Valeurs : On a utilisé les méthodes fondées sur la preuve et les valeurs du Groupe d'étude canadien sur l'examen médical périodique. On a accordé la valeur la plus importante à la préservation de la vision conformément à d'autres lignes directrices sur la vue.
Avantages, préjudices et coûts : Les avantages possibles consistent à maintenir ou améliorer l'acuité visuelle. Les risques de préjudices pour les patients sont minimes. Les données disponibles sur les coûts sont limitées.

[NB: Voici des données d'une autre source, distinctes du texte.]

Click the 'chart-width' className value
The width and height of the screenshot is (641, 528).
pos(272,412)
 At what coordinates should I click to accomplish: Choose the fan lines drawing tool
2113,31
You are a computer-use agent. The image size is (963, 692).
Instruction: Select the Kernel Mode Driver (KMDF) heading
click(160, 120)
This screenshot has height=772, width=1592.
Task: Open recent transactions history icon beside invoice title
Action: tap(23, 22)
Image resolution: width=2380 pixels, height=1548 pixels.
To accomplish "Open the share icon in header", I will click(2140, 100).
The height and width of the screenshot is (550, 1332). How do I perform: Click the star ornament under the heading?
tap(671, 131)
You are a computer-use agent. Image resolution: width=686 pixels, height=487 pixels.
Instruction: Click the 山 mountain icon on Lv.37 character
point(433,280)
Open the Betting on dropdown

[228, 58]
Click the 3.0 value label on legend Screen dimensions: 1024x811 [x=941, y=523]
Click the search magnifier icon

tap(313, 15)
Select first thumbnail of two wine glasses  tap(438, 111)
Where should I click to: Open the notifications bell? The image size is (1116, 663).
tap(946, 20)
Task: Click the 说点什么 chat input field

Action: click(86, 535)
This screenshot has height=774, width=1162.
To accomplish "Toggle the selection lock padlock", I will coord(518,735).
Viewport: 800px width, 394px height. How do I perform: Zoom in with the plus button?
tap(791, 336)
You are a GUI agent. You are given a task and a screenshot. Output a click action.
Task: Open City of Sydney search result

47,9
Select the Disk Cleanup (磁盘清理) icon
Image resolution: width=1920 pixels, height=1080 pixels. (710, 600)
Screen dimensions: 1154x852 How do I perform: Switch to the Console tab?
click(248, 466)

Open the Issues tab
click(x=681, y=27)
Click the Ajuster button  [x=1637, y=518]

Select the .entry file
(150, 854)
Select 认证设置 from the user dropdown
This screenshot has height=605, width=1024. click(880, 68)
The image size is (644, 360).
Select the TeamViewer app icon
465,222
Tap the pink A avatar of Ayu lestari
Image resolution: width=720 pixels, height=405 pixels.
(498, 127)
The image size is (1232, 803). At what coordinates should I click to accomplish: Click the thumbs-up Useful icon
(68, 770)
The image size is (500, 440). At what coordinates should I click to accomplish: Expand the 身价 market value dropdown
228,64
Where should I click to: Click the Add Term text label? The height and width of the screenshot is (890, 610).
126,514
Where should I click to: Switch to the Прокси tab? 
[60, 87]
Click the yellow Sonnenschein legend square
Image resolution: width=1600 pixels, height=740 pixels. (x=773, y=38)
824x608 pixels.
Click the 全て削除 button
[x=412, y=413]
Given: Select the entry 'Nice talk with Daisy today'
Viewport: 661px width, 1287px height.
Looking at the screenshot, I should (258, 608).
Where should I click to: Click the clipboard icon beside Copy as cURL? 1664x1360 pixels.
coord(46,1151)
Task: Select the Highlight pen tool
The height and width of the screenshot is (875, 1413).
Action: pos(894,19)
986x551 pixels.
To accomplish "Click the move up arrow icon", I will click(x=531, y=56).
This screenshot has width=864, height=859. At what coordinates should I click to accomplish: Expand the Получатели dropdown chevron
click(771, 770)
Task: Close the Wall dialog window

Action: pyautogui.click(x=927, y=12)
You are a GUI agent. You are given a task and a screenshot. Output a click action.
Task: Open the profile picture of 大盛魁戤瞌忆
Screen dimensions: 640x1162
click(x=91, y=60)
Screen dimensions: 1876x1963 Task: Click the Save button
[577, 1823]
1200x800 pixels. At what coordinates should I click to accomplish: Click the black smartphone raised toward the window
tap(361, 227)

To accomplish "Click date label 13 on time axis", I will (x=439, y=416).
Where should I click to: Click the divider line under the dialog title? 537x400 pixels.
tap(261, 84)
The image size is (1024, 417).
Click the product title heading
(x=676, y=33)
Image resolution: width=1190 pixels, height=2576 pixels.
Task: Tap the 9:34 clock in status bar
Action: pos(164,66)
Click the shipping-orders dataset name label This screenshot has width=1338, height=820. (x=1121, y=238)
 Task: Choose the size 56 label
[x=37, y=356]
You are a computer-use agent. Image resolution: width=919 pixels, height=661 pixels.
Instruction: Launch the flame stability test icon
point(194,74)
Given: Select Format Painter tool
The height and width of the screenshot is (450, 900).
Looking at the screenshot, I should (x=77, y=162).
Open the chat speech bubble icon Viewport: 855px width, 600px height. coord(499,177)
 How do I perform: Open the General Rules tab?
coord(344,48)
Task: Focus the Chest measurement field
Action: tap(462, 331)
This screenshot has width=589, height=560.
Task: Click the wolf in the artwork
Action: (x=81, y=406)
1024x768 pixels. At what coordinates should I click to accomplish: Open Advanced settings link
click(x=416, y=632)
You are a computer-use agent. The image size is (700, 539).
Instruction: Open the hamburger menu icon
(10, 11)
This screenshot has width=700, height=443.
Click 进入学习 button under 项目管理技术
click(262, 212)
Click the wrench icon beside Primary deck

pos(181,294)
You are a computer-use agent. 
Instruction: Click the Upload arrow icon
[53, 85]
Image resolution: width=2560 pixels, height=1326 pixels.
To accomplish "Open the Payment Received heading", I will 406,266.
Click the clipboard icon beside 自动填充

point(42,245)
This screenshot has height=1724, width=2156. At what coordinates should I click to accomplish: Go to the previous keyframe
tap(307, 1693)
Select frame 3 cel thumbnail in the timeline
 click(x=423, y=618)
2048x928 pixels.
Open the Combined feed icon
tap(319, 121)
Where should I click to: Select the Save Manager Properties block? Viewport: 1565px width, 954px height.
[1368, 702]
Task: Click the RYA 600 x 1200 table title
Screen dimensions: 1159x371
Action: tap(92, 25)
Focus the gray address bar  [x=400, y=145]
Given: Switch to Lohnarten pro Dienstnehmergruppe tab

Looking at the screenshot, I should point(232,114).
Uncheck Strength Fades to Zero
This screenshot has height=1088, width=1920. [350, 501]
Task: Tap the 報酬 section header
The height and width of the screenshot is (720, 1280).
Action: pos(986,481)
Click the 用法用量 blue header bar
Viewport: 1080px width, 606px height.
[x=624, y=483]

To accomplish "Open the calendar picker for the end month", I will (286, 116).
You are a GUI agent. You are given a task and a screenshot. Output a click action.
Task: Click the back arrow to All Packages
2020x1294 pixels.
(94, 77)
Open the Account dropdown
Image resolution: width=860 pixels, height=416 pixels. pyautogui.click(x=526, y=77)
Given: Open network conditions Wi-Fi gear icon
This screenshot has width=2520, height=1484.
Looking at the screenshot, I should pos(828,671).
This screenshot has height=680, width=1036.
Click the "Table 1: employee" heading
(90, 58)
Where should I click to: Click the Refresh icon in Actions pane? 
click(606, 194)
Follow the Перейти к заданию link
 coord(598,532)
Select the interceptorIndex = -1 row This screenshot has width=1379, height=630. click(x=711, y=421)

Recommandations : Des preuves raisonnables incitent à inclure dans l'examen médical périodique des tests d'acuité visuelle effectués à l'aide de l'échelle de Snellen et d'un examen du fond de l'oeil ou d'une photographie de la rétine chez les patients âgés atteints de diabète depuis au moins 5 ans (recommandation de catégorie B). Le rôle de l'examen du fond de l'oeil dans la détection d'une dégénérescence de la macule et de changements glaucomateux liés à l'âge suscite la controverse. Il serait prudent, pour les patients à risque élevé de glaucome (antécédents familiaux positifs, race noire, myopie grave ou de diabète), de subir un examen périodique effectué par un ophtalmologue.
Validation : Les recommandations diffèrent de celles de l'American Academy of Ophthalmology et de l'American Optometric Association. Les recommandations relatives au dépistage du glaucome sont semblables à celles du Preventive Services Task Force des États-Unis. Les recommandations en vigueur ont été examinées par des experts des domaines de l'ophtalmologie et de l'optométrie.